A joint statement by the medical relief organization Syrian American Medical Society (SAMS) and the civil defense service, which operates in rebel-held areas, said 49 people had died in the attack late on Saturday. Others put the toll at 150 or more.
 
The Russian-backed Syrian state denied government forces had launched any chemical attack as the reports began circulating and said the rebels were collapsing and fabricating news.
 
The lifeless bodies of around a dozen children, women and men, some of them with foam at the mouth, were shown in one video circulated by activists. “Douma city, April 7 … there is a strong smell here,” a voice can be heard saying.
 
The U.S. State Department said reports of mass casualties from the attack were “horrifying” and would, if confirmed, “demand an immediate response by the international community”.
 
Britain’s Foreign Office also called the reports, if confirmed, “very concerning” and said “an urgent investigation is needed and the international community must respond.

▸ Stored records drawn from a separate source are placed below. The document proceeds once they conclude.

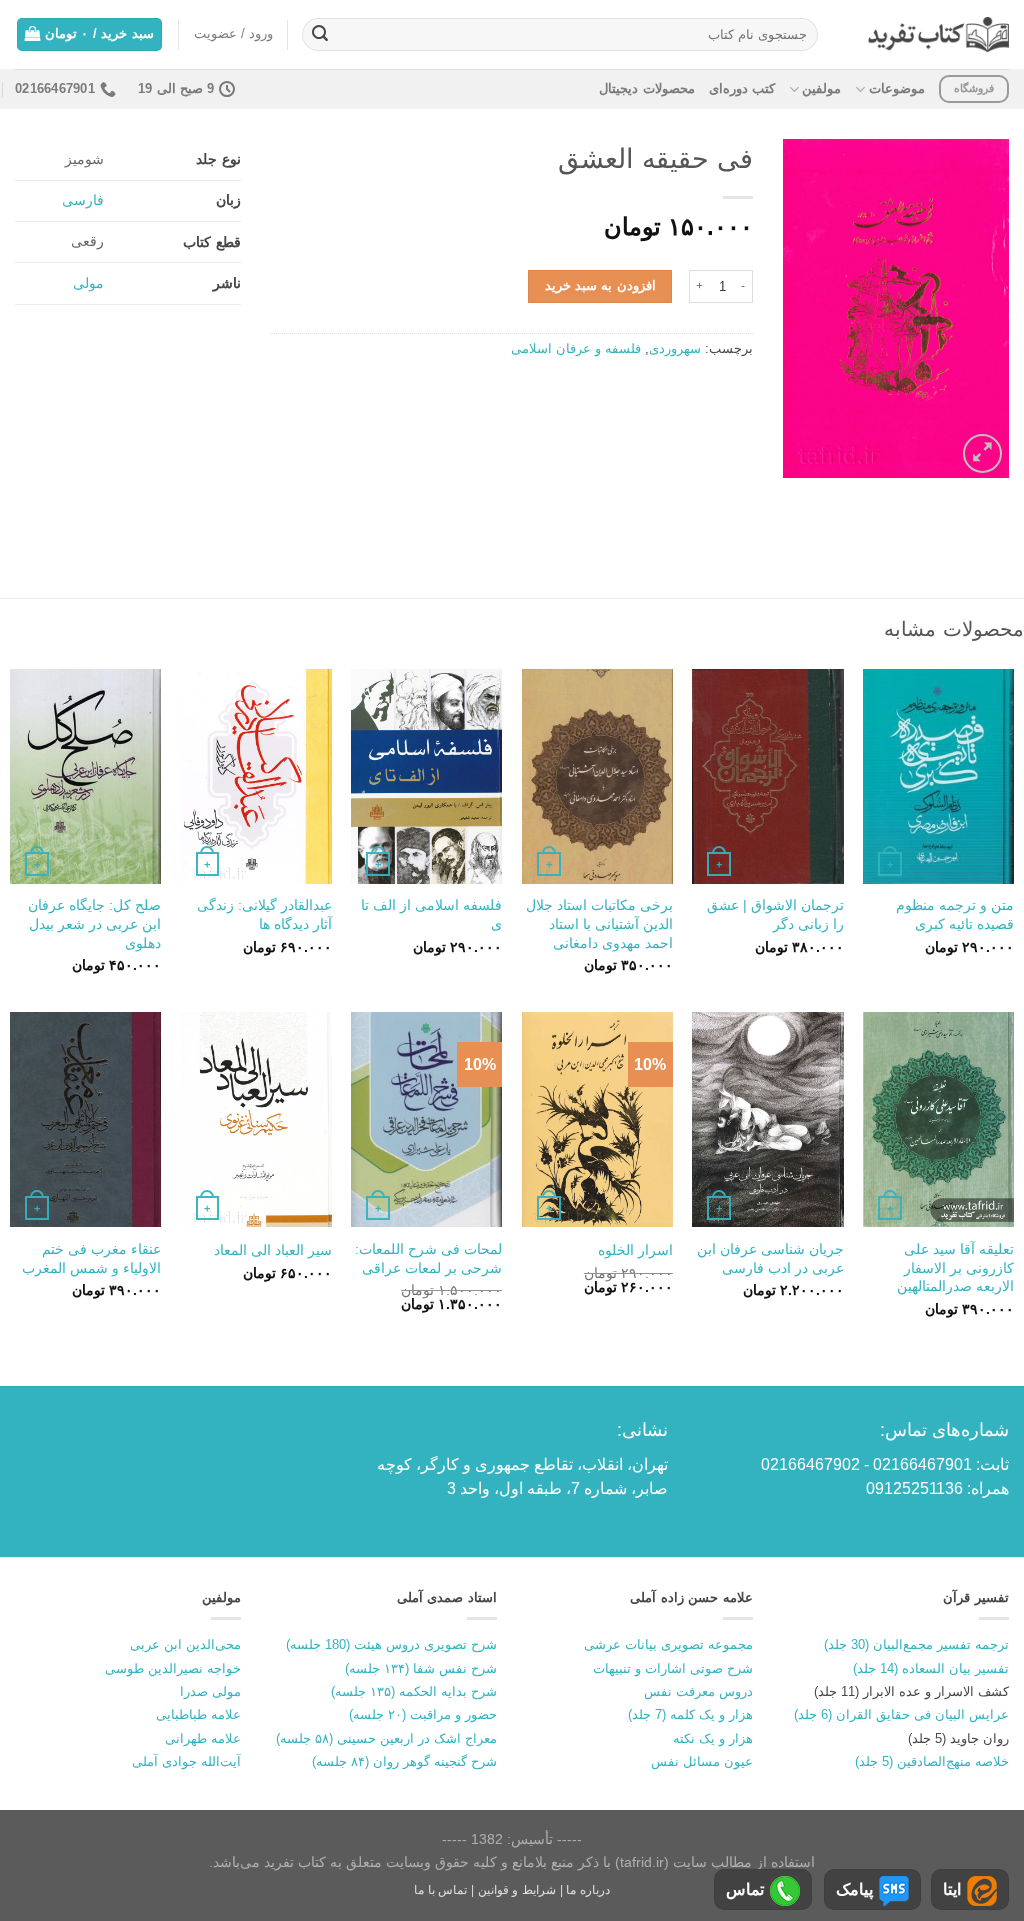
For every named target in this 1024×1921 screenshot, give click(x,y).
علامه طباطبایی (198, 1714)
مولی (88, 283)
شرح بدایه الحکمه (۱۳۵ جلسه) (414, 1691)
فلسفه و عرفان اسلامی (576, 348)
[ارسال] (320, 35)
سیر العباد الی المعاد (273, 1250)
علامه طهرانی (203, 1738)
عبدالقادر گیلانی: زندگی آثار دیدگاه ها (264, 914)
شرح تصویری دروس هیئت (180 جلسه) (391, 1644)
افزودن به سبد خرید (600, 285)
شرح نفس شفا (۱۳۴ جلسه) (421, 1668)
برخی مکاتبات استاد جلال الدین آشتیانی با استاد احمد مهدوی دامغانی (599, 923)
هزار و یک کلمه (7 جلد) (690, 1714)
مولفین (821, 88)
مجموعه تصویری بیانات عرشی (668, 1644)
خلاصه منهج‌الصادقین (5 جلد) (932, 1761)
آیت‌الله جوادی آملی (186, 1761)
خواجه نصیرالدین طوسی (173, 1668)
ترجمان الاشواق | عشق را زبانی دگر (775, 914)
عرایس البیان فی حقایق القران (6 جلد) (901, 1714)
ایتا (952, 1889)
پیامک (854, 1889)
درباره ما (588, 1890)
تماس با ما (440, 1890)
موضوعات (896, 88)
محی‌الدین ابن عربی (185, 1644)
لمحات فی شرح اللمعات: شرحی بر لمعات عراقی (428, 1258)
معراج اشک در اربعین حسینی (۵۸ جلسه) (386, 1738)
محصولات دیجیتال (646, 88)
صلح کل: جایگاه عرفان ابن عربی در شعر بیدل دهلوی (94, 923)
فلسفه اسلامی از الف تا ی (431, 914)
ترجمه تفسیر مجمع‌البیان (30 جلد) (916, 1644)
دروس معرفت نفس (698, 1691)
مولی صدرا (210, 1691)
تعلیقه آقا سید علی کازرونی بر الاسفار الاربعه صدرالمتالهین (955, 1267)
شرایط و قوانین (517, 1890)
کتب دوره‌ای (742, 88)
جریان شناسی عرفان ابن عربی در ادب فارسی (770, 1258)
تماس (745, 1889)
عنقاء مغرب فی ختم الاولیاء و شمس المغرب (91, 1258)
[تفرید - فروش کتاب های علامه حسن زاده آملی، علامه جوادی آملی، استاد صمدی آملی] (938, 34)
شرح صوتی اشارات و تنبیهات (673, 1668)
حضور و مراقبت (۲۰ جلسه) (423, 1714)
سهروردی (675, 348)
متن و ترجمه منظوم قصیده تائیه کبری (955, 914)
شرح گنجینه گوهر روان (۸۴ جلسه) (404, 1761)
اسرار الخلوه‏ (635, 1250)
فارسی (83, 200)
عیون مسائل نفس (702, 1761)
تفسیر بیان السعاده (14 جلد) (931, 1668)
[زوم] (982, 453)
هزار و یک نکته (713, 1738)
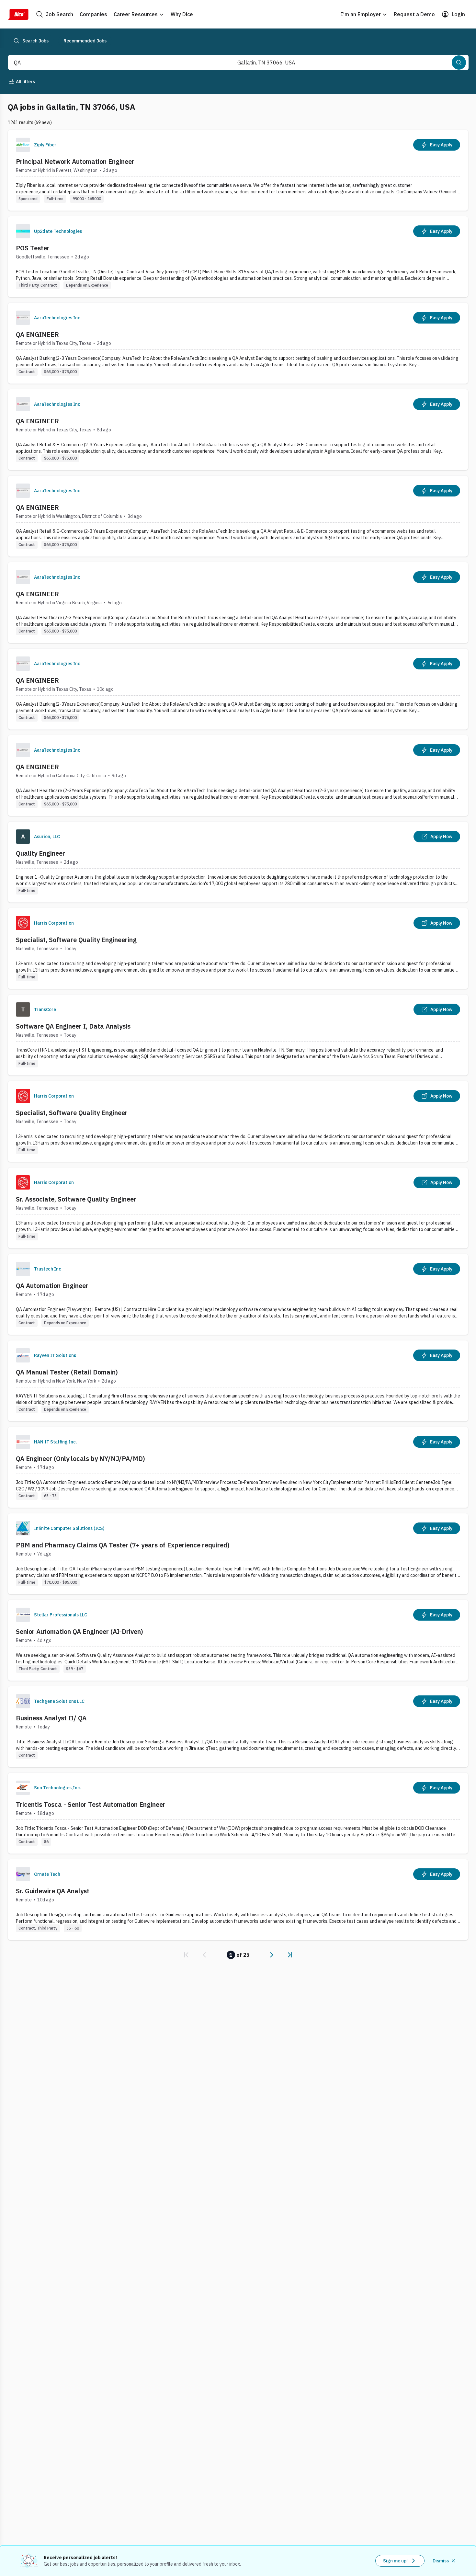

We call on the Assad regime and its backers, Russia and Iran, to stop the violence against innocent civilians.”
 
Russia, however, dismissed the reports. “We decidedly refute this information,” Major-General Yuri Yevtushenko, head of the Russian peace and reconciliation center in Syria, was cited as saying by Interfax news service.
 
Syrian President Bashar al-Assad has won back control of nearly all of eastern Ghouta in a Russian-backed military campaign that began in February, leaving just Douma in rebel hands.
 
The Ghouta offensive has been one of the deadliest in Syria’s seven-year-long war, killing more than 1,600 civilians, according to the Syrian Observatory for Human Rights.
 
Facing military defeat, rebel groups in other parts of eastern Ghouta have taken safe passage to other opposition-held areas at the Turkish border. Until now, Jaish al-Islam has rejected that option, demanding it be allowed to stay in Douma.
 
However, Syrian state television said on Sunday Jaish al-Islam had asked for negotiations with the government. A pro-Syrian opposition TV station, Orient, said talks were underway between Jaish al-Islam and Russia to reach a final settlement for Douma.